━━━ Records for processing ━━━
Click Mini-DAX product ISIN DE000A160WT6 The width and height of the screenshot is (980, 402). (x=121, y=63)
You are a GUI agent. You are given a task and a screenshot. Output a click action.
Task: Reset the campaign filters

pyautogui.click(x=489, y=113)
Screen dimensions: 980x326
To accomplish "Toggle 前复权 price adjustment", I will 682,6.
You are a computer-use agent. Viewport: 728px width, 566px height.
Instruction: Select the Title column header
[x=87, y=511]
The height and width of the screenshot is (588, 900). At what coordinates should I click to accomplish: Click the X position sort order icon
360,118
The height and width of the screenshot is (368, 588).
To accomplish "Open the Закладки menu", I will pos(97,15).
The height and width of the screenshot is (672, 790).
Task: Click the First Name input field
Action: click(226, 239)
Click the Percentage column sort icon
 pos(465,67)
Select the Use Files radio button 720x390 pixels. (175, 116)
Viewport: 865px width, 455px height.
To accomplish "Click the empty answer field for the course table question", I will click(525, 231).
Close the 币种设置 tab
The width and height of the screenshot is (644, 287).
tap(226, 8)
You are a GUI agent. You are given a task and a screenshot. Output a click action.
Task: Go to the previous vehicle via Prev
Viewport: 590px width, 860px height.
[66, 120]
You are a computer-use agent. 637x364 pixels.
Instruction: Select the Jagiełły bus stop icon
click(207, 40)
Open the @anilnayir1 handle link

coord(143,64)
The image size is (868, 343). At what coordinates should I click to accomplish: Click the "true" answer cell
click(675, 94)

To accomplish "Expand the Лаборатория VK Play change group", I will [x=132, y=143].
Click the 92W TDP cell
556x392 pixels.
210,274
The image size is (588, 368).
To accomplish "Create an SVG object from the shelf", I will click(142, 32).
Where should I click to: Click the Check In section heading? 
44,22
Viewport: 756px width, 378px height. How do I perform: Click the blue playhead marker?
━━━
The result is a copy of every line above where the word "computer" shows up.

You are a computer-use agent. Viewport: 728px width, 566px height.
You are a computer-use agent. 637x364 pixels.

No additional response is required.